Etymology
Main article: Malay people
English Map of Southeast Asia, "MALAYSIA" typeset horizontally so that the letters run across the northernmost corner of Borneo and pass just south of the Philippines.
"Malaysia" used as a label for the Malay Archipelago on a 1914 map from a United States atlas
The name "Malaysia" is a combination of the word "Malay" and the Latin-Greek suffix "-sia"/-σία.[10] The word "melayu" in Malay may derive from the Tamil words "malai" and "ur" meaning "mountain" and "city, land", respectively.[11][12][13] "Malayadvipa" was the word used by ancient Indian traders when referring to the Malay Peninsula.[14][15][16][17][18] Whether or not it originated from these roots, the word "melayu" or "mlayu" may have been used in early Malay/Javanese to mean to steadily accelerate or run. This term was applied to describe the strong current of the river Melayu in Sumatra.[19] The name was later adopted by the Melayu Kingdom that existed in the seventh century on Sumatra.[20][21]
Before the onset of European colonisation, the Malay Peninsula was known natively as "Tanah Melayu" ("Malay Land").[22][23] Under a racial classification created by a German scholar Johann Friedrich Blumenbach, the natives of maritime Southeast Asia were grouped into a single category, the Malay race.[24][25] Following the expedition of French navigator Jules Dumont d'Urville to Oceania in 1826, he later proposed the terms of "Malaysia", "Micronesia" and "Melanesia" to the Société de Géographie in 1831, distinguishing these Pacific cultures and island groups from the existing term "Polynesia". Dumont d'Urville described Malaysia as "an area commonly known as the East Indies".[26] In 1850, the English ethnologist George Samuel Windsor Earl, writing in the Journal of the Indian Archipelago and Eastern Asia, proposed naming the islands of Southeast Asia as "Melayunesia" or "Indunesia", favouring the former.[27] In modern terminology, "Malay" remains the name of an ethnoreligious group of Austronesian people predominantly inhabiting the Malay Peninsula and portions of the adjacent islands of Southeast Asia, including the east coast of Sumatra, the coast of Borneo, and smaller islands that lie between these areas.[28]

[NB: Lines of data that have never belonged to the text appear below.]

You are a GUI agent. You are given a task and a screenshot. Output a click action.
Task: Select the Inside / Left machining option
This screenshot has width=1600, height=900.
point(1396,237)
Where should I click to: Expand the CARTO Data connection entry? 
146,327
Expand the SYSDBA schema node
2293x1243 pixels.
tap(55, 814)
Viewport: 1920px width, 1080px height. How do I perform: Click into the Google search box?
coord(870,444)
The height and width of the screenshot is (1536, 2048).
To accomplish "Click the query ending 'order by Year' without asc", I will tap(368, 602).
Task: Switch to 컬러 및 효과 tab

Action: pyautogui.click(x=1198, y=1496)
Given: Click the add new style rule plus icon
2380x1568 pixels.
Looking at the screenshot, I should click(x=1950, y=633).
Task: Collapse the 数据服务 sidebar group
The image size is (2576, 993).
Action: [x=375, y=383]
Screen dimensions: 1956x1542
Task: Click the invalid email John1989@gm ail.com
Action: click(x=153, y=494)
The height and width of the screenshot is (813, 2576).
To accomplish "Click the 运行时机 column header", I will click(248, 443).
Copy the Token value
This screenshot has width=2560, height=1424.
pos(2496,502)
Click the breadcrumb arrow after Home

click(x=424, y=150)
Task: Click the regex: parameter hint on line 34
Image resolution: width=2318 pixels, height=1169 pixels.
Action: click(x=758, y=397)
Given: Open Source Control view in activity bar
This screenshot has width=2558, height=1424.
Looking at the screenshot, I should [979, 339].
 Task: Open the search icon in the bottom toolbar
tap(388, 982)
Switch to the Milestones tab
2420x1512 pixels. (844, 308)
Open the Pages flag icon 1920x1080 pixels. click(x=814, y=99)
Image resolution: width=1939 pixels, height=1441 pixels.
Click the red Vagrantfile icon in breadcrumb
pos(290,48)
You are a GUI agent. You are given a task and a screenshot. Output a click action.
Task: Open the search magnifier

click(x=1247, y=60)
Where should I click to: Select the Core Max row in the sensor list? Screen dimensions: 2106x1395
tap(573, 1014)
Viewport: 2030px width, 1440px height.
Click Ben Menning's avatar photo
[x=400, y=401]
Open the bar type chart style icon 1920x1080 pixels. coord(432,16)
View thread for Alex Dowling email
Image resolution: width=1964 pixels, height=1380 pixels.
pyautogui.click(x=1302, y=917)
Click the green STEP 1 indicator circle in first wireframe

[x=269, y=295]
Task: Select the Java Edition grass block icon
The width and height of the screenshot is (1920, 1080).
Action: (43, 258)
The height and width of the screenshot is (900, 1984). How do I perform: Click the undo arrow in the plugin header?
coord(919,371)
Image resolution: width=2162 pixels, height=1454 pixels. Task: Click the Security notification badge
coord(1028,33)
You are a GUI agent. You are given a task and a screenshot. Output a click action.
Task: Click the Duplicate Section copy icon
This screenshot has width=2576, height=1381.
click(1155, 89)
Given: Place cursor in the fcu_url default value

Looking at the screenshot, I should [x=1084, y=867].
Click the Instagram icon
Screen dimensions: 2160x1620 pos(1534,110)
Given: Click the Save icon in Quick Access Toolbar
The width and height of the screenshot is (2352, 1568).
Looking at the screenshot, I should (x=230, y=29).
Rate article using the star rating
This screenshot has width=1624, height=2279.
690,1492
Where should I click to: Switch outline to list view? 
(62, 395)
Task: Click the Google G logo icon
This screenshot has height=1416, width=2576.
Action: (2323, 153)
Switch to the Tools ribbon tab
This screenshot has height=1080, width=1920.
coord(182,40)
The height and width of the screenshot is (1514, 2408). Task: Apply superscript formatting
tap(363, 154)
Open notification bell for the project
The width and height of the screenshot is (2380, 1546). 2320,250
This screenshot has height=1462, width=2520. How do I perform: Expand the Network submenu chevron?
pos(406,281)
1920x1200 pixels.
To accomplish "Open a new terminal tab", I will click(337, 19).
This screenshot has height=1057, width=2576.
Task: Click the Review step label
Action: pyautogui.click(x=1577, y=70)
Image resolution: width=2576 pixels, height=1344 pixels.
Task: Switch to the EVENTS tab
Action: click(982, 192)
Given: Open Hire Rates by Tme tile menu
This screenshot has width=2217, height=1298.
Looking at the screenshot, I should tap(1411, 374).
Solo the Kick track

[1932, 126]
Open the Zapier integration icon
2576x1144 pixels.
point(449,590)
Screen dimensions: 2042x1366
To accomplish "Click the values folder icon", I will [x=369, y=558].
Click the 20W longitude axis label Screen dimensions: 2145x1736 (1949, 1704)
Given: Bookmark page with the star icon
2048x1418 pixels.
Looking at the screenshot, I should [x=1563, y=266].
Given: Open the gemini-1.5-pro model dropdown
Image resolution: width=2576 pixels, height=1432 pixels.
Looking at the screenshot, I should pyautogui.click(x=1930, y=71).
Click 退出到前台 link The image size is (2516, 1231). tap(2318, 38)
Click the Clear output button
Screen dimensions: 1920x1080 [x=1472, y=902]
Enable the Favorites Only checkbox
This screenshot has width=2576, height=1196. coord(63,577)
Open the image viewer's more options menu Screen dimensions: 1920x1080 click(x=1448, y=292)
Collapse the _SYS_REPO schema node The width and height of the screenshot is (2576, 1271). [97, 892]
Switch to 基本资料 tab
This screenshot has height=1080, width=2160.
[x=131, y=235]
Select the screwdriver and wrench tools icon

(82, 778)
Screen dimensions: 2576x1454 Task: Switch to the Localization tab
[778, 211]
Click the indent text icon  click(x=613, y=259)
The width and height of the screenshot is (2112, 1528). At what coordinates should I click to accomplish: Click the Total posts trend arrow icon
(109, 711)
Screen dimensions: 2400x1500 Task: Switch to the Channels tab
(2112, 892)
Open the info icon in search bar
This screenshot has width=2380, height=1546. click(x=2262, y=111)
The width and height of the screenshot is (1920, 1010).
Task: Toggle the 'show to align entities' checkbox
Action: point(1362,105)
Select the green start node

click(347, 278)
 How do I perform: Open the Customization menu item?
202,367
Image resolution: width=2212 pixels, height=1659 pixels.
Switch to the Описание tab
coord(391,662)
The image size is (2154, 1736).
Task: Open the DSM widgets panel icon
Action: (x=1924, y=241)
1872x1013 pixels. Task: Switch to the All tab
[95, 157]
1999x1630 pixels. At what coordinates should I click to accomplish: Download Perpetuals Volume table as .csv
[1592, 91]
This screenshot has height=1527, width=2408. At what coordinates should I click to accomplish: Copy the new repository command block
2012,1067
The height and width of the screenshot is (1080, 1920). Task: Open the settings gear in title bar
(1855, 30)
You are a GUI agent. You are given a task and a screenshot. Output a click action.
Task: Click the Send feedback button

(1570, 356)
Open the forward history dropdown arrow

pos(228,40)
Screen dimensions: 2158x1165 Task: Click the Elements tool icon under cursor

The state that gained independence from the United Kingdom in 1957 took the name the "Federation of Malaya", chosen in preference to other potential names such as "Langkasuka", after the historic kingdom located at the upper section of the Malay Peninsula in the first millennium CE.[29][30] The name "Malaysia" was adopted in 1963 when the existing states of the Federation of Malaya, plus Singapore, North Borneo and Sarawak formed a new federation.[31] One theory posits the name was chosen so that "si" represented the inclusion of Singapore, North Borneo, and Sarawak to Malaya in 1963.[31] Politicians in the Philippines contemplated renaming their state "Malaysia" before the modern country took the name.[32]